Hessel’s hugely popular, multi- million selling pamphlet, ‘Time For Outrage’ has found resonance in today’s fraught times due to his own combative past as resistance fighter against the Nazi regime; as a survivor of Nazi torture and their bestial concentration camps; as one of the original authors of the UN Universal Declaration of Human Rights; and as a UN diplomat seeking to put substance into those fine sounding words of that Declaration. Hessel must be a huge embarrassment to today’s authorities because while they, the Bush’s, the Blair’s, The Sarkozy’s and the Cameron’s, pretend to stand for the democratic ideals that helped defeat fascist aggression, Hessel indicts them precisely for having abandoned those very ideals.

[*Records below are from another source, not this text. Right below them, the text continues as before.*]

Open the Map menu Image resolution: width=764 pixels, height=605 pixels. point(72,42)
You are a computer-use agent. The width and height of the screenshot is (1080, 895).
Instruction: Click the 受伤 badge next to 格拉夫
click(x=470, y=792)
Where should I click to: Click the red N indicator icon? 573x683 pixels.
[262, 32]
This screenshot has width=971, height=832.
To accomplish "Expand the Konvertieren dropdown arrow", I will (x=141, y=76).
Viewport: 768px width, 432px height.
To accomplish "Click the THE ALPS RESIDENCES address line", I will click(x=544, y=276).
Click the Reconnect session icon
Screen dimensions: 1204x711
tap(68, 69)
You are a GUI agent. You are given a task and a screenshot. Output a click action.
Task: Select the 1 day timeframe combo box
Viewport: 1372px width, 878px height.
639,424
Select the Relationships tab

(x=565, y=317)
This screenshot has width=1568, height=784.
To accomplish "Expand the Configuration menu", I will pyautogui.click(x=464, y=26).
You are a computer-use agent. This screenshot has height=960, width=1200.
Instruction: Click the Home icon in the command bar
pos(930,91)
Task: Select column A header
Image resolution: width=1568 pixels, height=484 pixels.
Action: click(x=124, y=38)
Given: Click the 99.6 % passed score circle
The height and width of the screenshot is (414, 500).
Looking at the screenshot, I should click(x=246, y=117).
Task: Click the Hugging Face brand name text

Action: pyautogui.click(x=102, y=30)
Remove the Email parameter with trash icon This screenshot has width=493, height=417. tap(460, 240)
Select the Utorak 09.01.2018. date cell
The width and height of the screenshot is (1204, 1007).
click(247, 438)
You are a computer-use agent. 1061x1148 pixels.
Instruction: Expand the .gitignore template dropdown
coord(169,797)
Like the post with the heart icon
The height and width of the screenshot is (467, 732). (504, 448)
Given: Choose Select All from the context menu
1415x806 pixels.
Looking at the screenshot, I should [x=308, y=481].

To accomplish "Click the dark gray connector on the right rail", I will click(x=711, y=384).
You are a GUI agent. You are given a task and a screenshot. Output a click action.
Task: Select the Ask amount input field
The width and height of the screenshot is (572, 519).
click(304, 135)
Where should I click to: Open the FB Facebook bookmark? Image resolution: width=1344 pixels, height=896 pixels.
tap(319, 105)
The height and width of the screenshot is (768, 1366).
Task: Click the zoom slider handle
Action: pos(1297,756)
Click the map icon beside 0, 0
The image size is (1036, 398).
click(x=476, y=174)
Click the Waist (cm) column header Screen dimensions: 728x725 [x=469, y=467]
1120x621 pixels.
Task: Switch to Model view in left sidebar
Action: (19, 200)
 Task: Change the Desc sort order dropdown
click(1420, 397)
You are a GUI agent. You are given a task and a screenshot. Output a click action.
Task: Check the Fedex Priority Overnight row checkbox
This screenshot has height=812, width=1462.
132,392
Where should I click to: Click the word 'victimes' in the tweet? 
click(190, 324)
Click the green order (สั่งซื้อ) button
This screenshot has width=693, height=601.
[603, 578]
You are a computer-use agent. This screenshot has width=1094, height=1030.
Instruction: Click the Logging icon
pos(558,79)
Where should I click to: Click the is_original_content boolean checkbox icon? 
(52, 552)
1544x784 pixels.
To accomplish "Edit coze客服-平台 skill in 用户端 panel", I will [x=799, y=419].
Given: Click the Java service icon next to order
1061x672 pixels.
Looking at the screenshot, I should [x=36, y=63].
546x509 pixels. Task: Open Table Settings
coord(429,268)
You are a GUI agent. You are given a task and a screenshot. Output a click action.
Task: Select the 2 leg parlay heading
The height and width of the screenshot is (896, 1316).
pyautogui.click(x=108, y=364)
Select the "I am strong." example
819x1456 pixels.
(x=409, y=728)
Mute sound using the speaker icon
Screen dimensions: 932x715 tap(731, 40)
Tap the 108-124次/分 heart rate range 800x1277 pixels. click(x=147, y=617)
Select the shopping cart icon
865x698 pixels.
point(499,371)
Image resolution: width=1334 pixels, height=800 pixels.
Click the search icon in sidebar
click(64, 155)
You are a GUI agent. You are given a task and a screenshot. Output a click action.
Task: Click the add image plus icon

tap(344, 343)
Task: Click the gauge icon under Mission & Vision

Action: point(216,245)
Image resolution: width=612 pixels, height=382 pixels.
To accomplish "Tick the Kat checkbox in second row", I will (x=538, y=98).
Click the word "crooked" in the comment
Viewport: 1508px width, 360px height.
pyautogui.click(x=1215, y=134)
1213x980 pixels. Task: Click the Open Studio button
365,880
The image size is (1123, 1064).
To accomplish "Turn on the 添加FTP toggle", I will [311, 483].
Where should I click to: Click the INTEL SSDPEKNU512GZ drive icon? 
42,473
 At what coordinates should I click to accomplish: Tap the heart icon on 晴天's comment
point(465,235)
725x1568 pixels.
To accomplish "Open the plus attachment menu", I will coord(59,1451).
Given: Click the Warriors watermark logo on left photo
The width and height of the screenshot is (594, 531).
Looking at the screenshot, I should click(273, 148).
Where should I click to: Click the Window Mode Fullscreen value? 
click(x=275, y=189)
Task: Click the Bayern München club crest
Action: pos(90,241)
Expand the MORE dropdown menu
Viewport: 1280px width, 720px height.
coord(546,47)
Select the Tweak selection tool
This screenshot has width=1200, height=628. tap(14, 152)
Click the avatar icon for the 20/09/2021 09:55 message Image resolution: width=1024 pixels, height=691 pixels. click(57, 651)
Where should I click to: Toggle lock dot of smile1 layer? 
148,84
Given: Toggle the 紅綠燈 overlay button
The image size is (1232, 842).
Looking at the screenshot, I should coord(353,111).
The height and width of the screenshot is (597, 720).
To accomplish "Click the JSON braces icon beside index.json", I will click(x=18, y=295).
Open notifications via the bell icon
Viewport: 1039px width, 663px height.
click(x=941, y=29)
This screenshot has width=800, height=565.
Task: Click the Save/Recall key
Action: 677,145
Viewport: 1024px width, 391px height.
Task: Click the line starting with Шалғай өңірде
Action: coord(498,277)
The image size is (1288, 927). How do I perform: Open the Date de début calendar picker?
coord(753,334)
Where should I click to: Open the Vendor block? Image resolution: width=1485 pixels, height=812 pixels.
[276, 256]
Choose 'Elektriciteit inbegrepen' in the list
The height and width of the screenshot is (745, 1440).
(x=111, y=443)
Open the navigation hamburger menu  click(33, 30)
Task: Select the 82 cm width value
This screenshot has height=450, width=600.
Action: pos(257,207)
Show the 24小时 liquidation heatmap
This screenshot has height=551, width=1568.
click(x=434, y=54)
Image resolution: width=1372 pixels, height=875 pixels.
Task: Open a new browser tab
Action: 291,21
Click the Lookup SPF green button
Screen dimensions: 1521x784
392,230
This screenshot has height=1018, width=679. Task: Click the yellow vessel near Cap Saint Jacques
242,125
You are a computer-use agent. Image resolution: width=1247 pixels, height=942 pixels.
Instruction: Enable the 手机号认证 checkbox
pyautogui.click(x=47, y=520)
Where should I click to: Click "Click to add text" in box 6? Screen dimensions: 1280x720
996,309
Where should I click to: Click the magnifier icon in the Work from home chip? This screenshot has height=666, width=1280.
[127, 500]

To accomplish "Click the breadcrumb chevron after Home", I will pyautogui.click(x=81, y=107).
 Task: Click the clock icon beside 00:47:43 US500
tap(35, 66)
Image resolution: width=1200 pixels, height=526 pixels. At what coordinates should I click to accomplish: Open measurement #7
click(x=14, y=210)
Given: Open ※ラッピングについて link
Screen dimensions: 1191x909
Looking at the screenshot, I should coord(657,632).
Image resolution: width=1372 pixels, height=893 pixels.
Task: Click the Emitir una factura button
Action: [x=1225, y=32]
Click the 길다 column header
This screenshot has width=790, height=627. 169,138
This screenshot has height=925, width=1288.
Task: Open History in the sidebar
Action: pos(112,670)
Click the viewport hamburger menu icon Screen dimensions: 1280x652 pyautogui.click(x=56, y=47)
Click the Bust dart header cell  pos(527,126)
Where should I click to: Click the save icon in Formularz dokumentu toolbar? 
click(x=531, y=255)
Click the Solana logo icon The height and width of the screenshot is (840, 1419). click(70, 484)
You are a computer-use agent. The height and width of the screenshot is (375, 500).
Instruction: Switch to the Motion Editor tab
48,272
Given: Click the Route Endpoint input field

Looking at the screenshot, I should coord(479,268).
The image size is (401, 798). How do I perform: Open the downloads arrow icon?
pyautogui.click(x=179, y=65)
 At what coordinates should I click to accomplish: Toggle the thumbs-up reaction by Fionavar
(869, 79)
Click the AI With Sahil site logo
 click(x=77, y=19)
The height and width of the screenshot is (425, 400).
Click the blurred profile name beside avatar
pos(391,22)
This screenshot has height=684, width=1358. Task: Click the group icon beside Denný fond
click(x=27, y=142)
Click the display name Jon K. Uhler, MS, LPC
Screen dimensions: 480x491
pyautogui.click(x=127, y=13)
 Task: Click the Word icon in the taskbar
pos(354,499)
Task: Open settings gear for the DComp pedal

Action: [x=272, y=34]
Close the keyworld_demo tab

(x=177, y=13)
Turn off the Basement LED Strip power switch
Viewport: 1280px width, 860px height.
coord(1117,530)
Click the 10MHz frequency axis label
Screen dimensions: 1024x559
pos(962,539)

As millions of people worldwide now desperately protest against the ravages of global corporatism, including in London today, Hessel’s words shout out like thunder and remind us all of our responsibilities to stand up against social, political and economic oppression in all its myriad forms. How the old Etonians must be squirming in their suits and tails as they busy themselves with yet another Oxbridge Boat-race and yet another foreign adventure in North Africa? They must squirm a little as they contemplate just how far they have taken us from the egalitarian ideals of the welfare state as imagined and demanded by earlier generations after the slaughter of the two world wars.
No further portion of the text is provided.